(ВЫБРАННЫЙ ОТРЫВОК)
-*-

Рассказ написан Чеховым в 22 года, и кажется очень нетипичным: в нём он, как писатель, равноудалён и от Антоши Чехонте и от того Чехова, о котором заговорят в конце 80-х. Но это не важно ("важно-неважно-неважно-важно"), оставим бесцеремонную манеру разрезать творческие биографии на периоды...
И вообще оставим творчество, поговорим об Антоне Павловиче. Нет, чтобы мне не бубнил Бунин, про мрачного, серьёзного Антона Павловича, чтобы не говорили про Чехова бесстрастного , про Чехова циничного - не поверю; хотя, конечно, никто не соврал - был и таким, и этаким - временами. Но всё равно прожил жизнь многостороннего, порывистого, страстно увлекающегося человека - ну где тут бесстрастность? И даже в знаменитой чеховской фразе "К сожалению, я не сентиментален" есть двойное дно - откуда взялось это сожаление? Мне отчего-то кажется (хотя подтвердить документально своё предположение не могу), что где-то и был сентиментален, но сам себя осаживал, снижал пафос иронией. Помните, я писала, цитировала Немировича, про улыбку Чехова - начинал улыбаться широко и искренне, но вдруг обрывал, осаживал самого себя - мне кажется, тут то же.
Из писем А. Чехова к О. Книппер:
"Я получил анонимное письмо, что ты в Питере кем-то увлеклась, влюбилась по уши. Да и я сам давно уж подозреваю, жидовка ты, скряга. А меня ты разлюбила, вероятно, за то, что я человек не экономный, просил тебя разориться на одну-две телеграммы... Ну что ж! Так тому и быть, а я все еще люблю тебя по старой привычке... Я привез тебе из-за границы духов, очень хороших. Приезжай за ними на Страстной. Непременно приезжай, милая, добрая, славная; если же не приедешь, то обидишь глубоко, отравишь существование. Я уже начал ждать тебя, считаю дни и часы. Это ничего, что ты влюблена в другого и уже изменила мне, я прощу тебя только приезжай, пожалуйста. Слышишь, собака? Я ведь тебя люблю, знай это, жить без тебя мне уже трудно."

-*-

(ПРЕДОСТАВЛЕННЫЕ МАТЕРИАЛЫ)
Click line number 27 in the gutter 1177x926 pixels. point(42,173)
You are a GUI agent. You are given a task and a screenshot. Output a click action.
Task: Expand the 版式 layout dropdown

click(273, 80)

-*-

(УСЛОВИЕ ЗАДАНИЯ)
Укажите, пожалуйста, по отрывку о Чехове, в каком возрасте он написал рассказ.

(ОТВЕТ К ЗАДАНИЮ)
Чехов написал рассказ в 22 года.